Lo Ka Kay

Personal information
- Full name: Cynthia Lo Ka Kay
- Nationality: Hong Kong
- Born: 27 July 1982 (age 43) Hong Kong, Hong Kong
- Height: 1.65 m (5 ft 5 in)
- Weight: 53 kg (117 lb)

Sport
- Sport: Shooting
- Event: 10 m air pistol (AP40)
- Club: Hong Kong Rifle Association
- Coached by: Wong Fai

= Lo Ka Kay =

Hong Kong sport shooter

Cynthia Lo Ka Kay (嘉琪 盧 (Jiā Qílú); born July 27, 1982, in Hong Kong Island) is a Hong Kong sport shooter.
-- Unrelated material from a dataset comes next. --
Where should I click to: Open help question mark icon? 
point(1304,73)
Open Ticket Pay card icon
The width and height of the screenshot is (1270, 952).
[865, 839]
She has been selected to compete for Hong Kong at the 2004 Summer Olympics, and trains under head coach and eventual 2008 Olympian Wong Fai for the Hong Kong Rifle Association.

Lo qualified as the lone female shooter for the Hong Kong squad in the 10 m air pistol at the 2004 Summer Olympics in Athens. She had been granted an Olympic invitation for her country by ISSF and IOC, having registered a minimum qualifying score of 374 at the ISSF World Cup meet in Changwon, South Korea a year earlier. Lo fired a substandard 371 out of a possible 400 to finish in a distant thirty-fourth from a field of forty-one shooters in the qualifying round, failing to advance further to the final.